◆ Work to complete ◆
Read the entries below and pull out each line with the string "Expand".

◆ Records for this task ◆
Segment Open

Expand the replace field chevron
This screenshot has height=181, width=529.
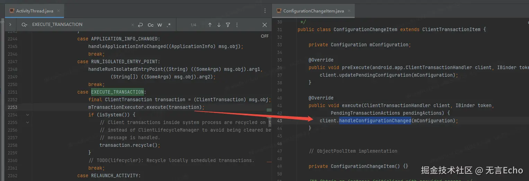(x=10, y=25)
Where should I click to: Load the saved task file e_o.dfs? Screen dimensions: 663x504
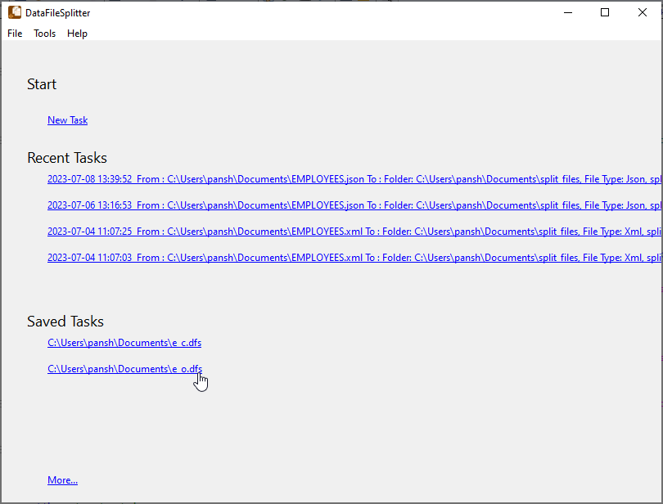[x=124, y=368]
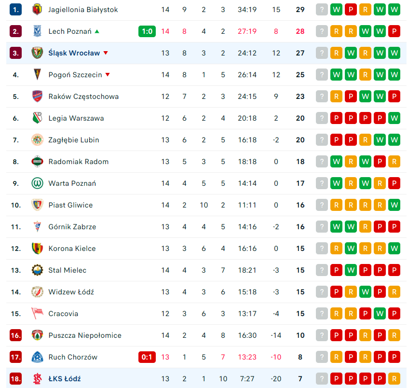Click the Ruch Chorzów club crest
Screen dimensions: 408x388
[x=37, y=357]
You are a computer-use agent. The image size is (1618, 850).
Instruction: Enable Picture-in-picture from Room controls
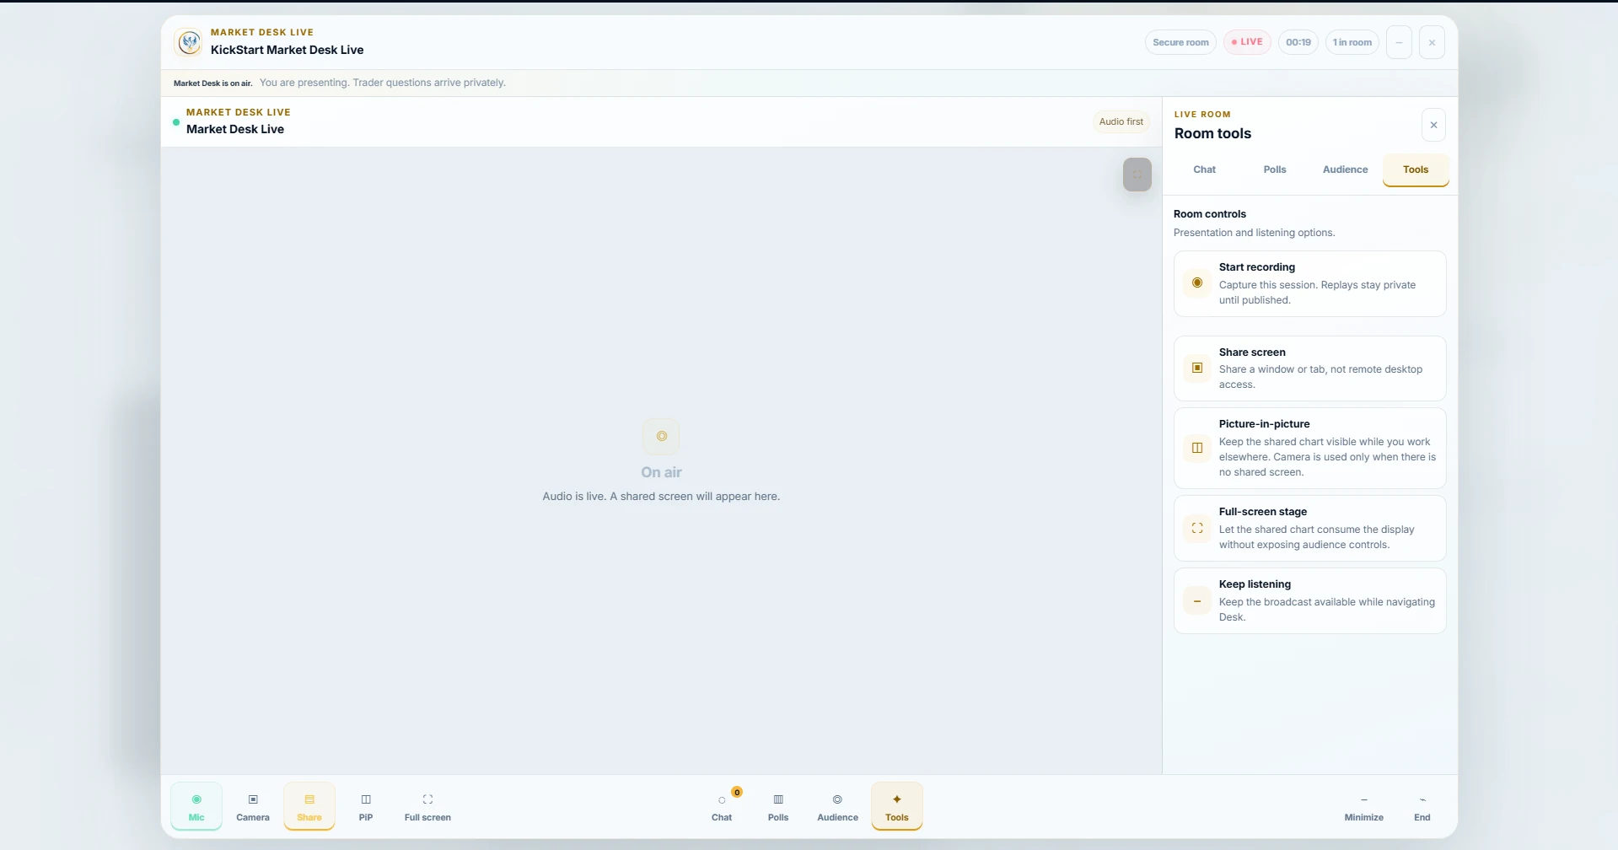(1310, 448)
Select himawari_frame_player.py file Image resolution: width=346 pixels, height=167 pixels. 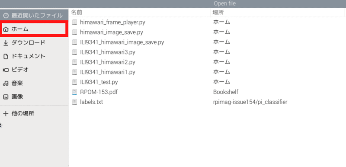pos(208,22)
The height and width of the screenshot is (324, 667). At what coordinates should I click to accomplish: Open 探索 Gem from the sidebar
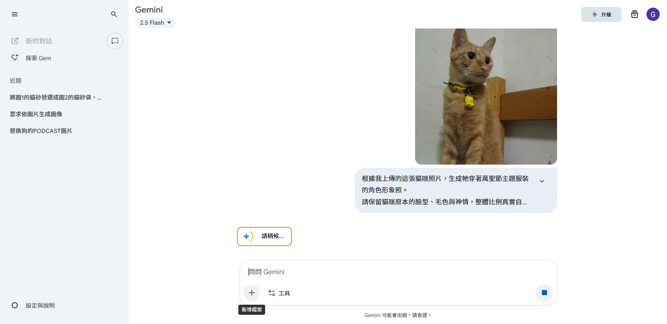(x=38, y=58)
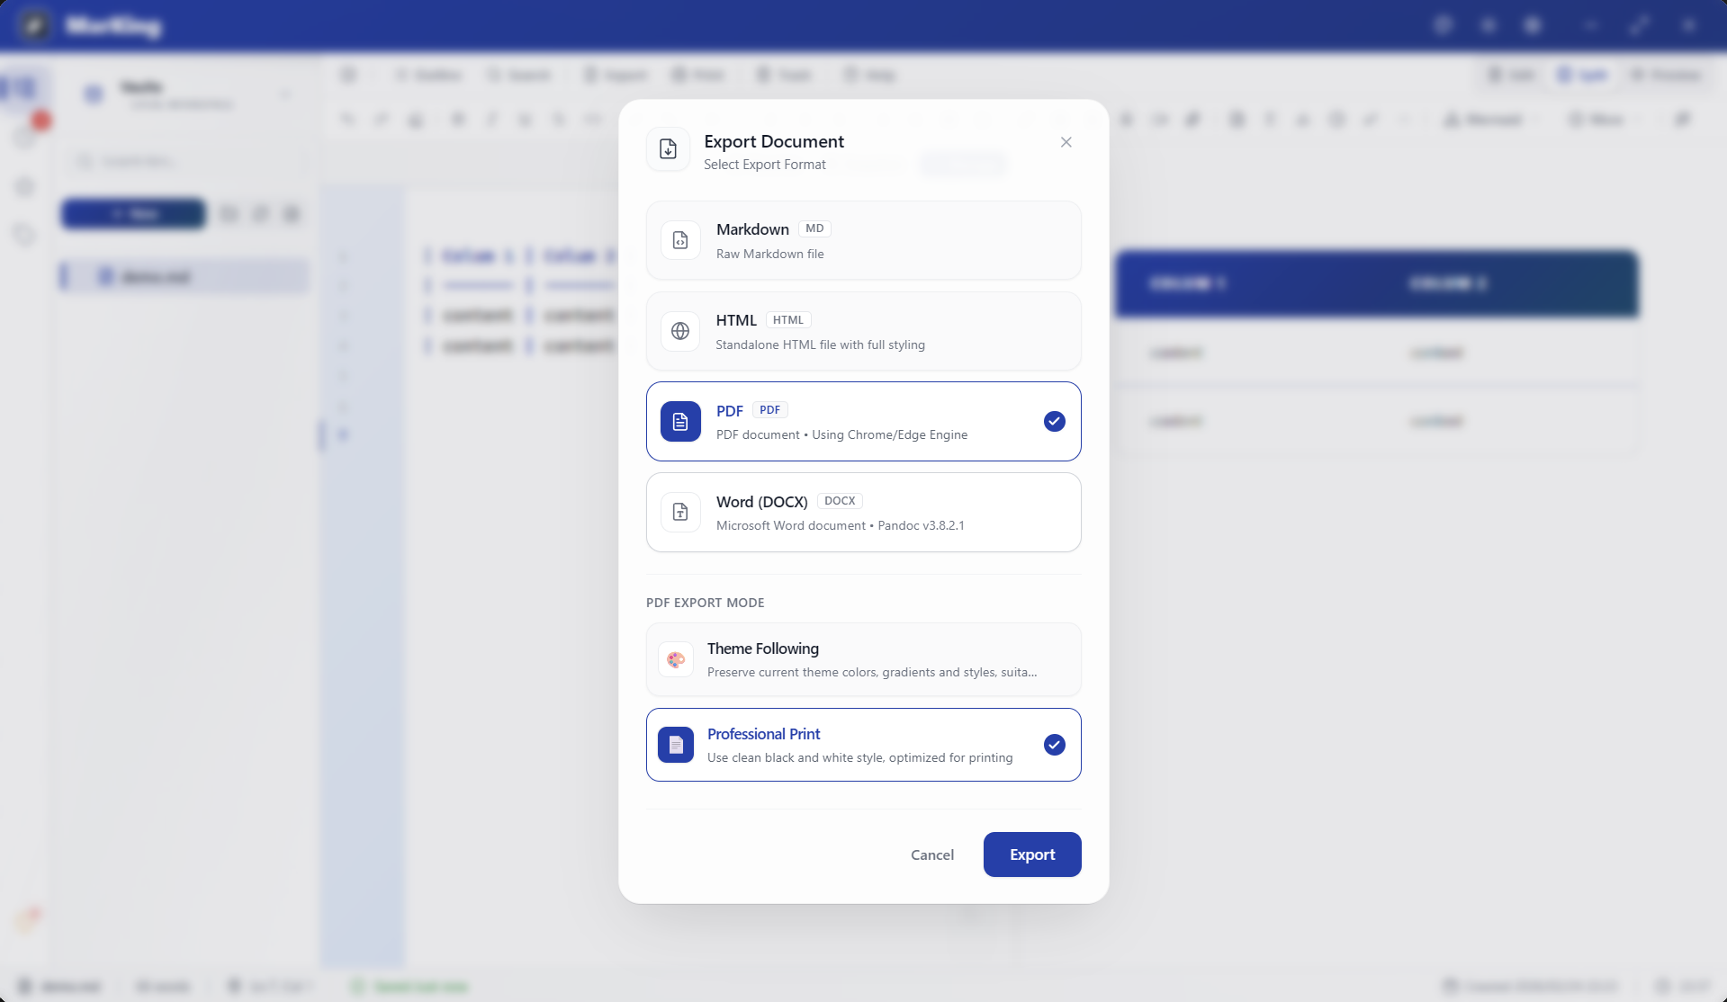Close the Export Document dialog
Viewport: 1727px width, 1002px height.
point(1066,142)
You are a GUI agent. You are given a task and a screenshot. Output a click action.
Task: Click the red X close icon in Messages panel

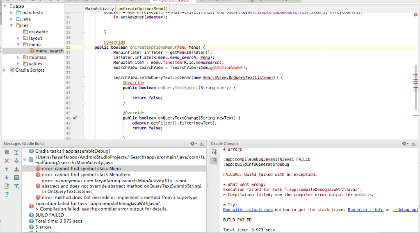7,161
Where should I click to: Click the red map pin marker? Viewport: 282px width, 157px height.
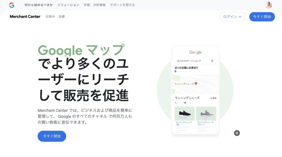(x=196, y=83)
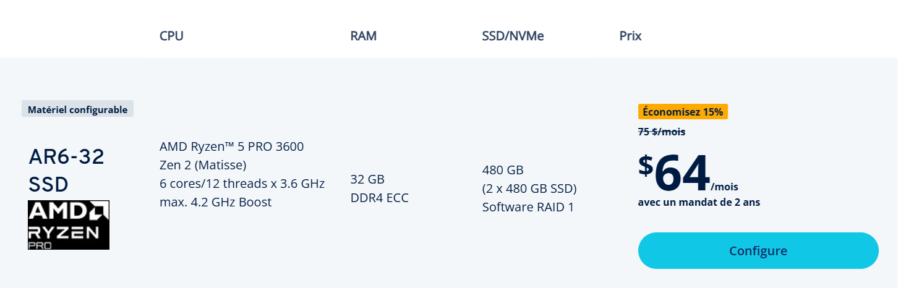Select the RAM column header
This screenshot has height=288, width=898.
[x=363, y=36]
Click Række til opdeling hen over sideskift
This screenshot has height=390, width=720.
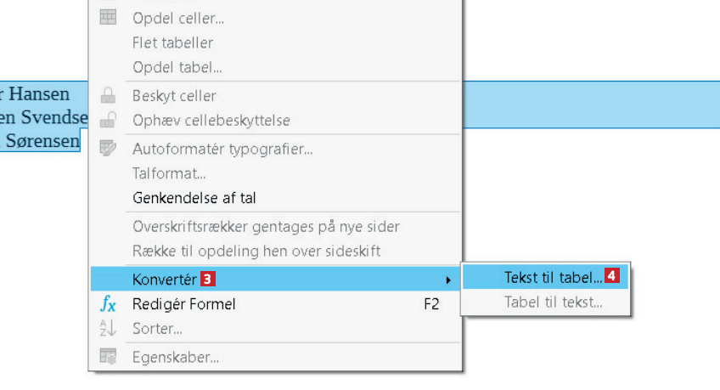pyautogui.click(x=256, y=251)

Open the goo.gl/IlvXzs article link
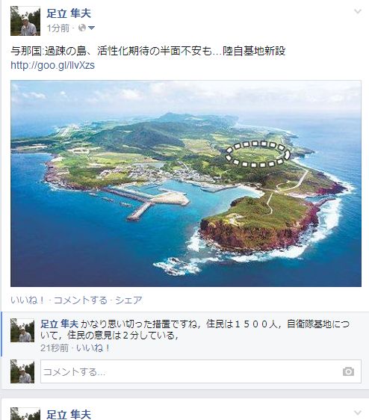[x=53, y=65]
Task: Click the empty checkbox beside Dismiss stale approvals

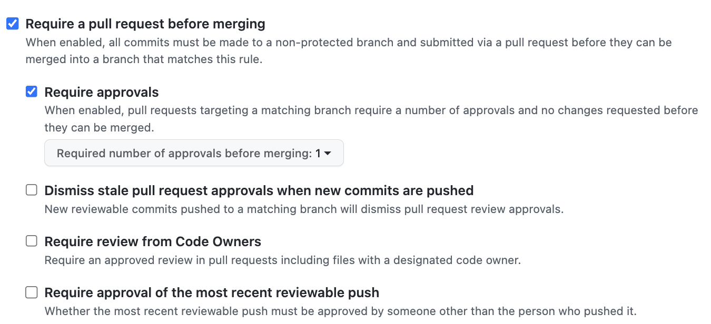Action: tap(31, 190)
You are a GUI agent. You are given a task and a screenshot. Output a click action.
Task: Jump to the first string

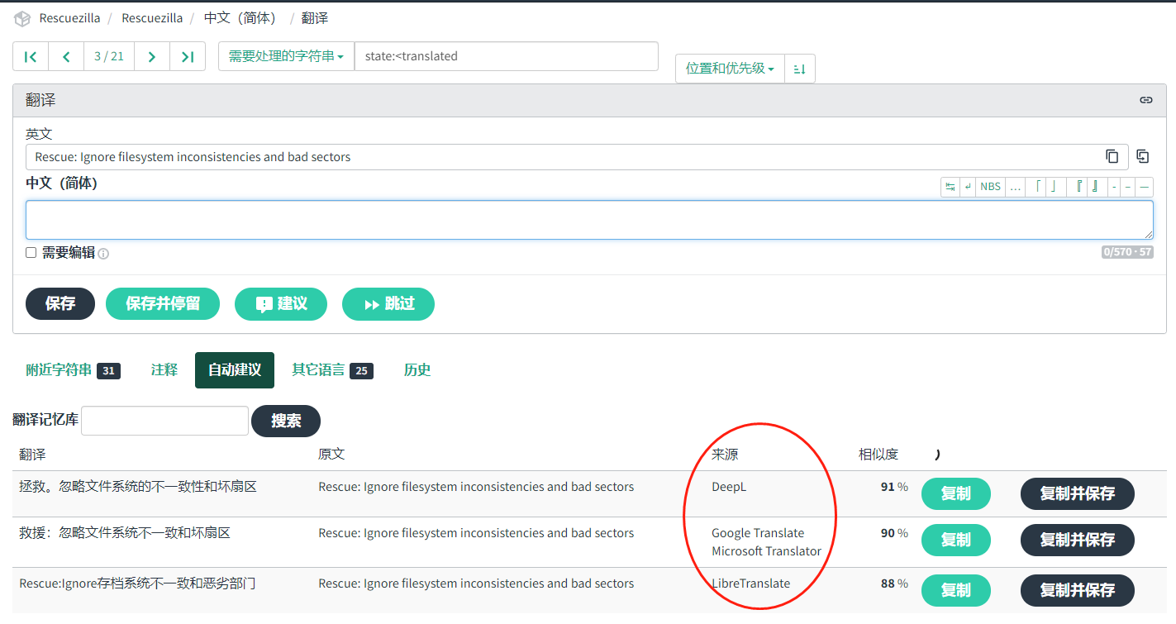[x=30, y=56]
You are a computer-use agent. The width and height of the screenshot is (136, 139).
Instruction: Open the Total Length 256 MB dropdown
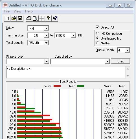click(46, 43)
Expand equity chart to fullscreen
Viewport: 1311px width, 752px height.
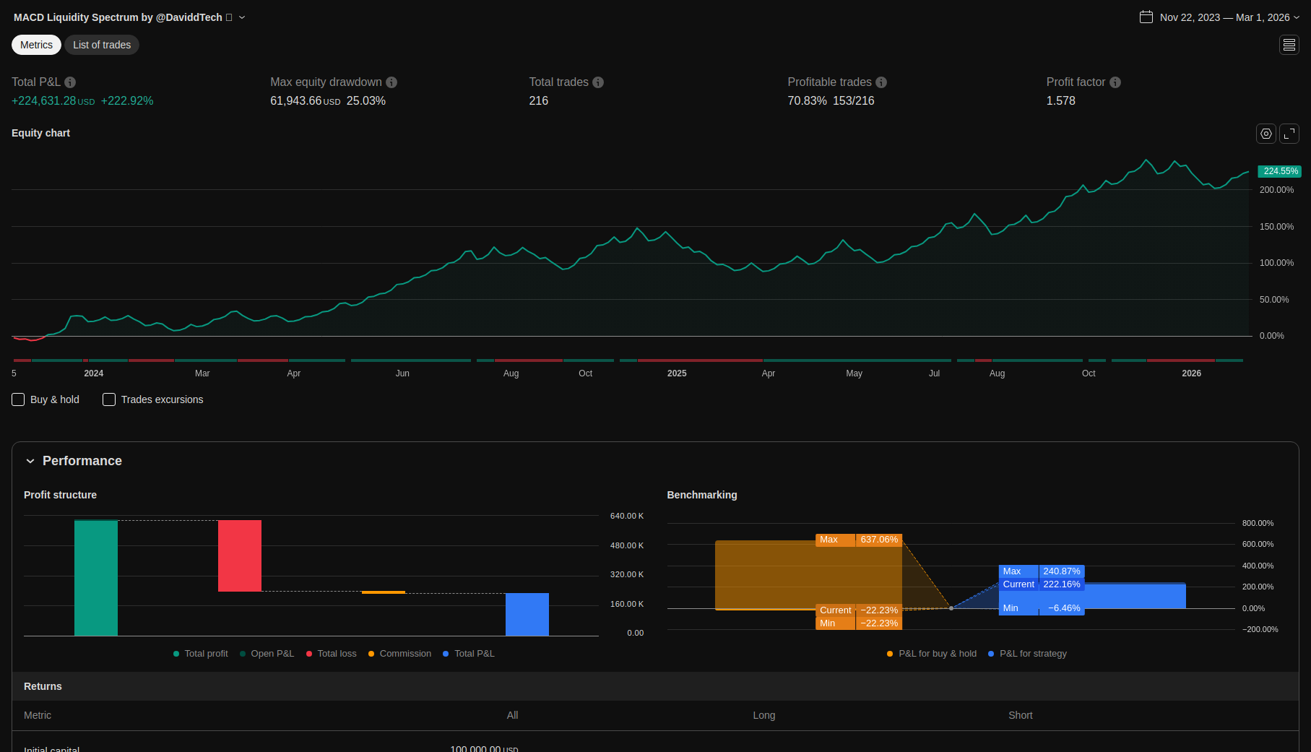point(1289,134)
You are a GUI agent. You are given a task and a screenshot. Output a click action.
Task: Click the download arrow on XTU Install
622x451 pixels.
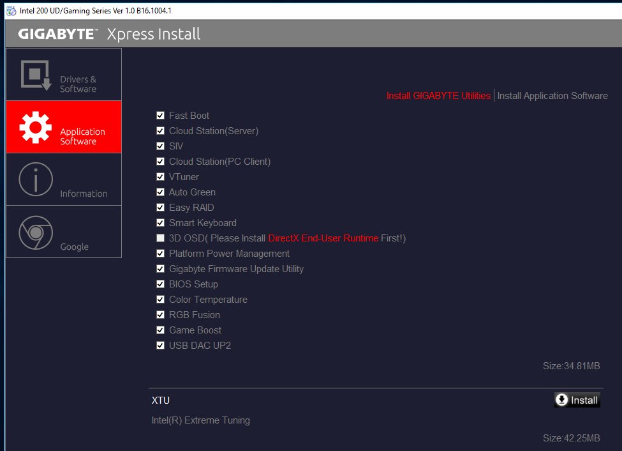coord(562,400)
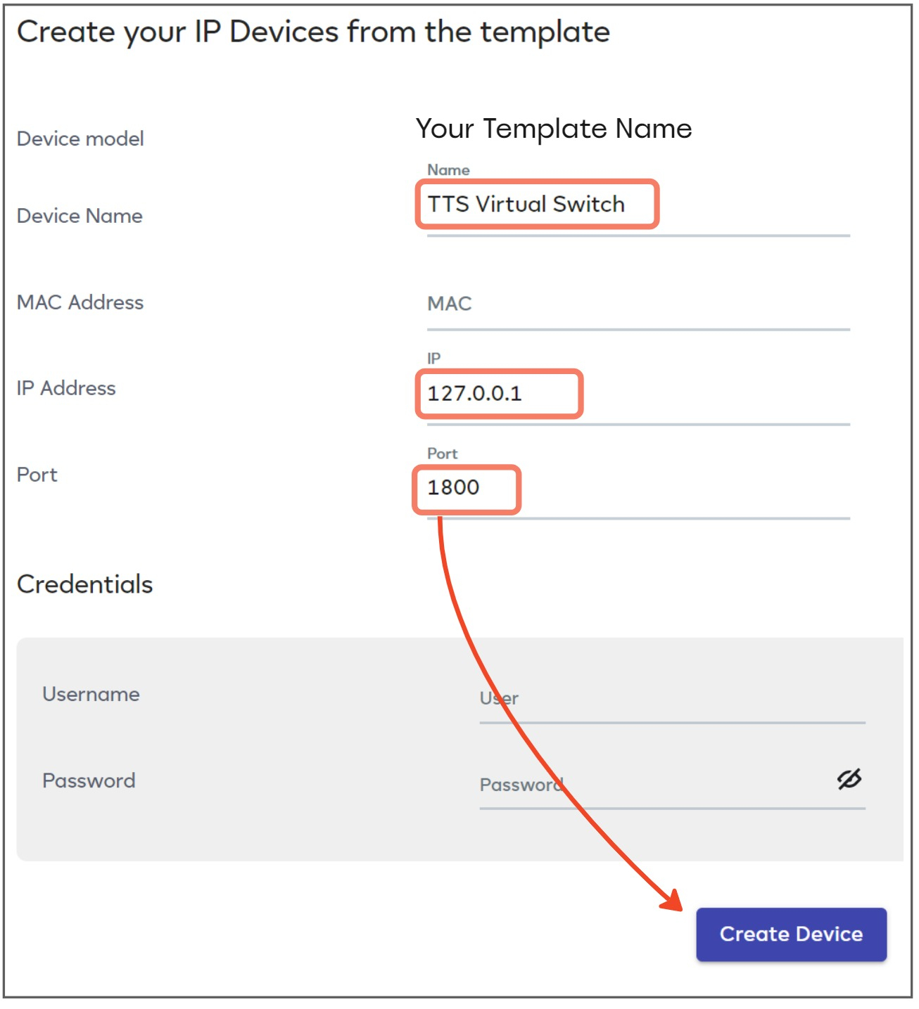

Segment Closed

◆ Output of the exercise ◆
Expand the replace field chevron
Expand equity chart to fullscreen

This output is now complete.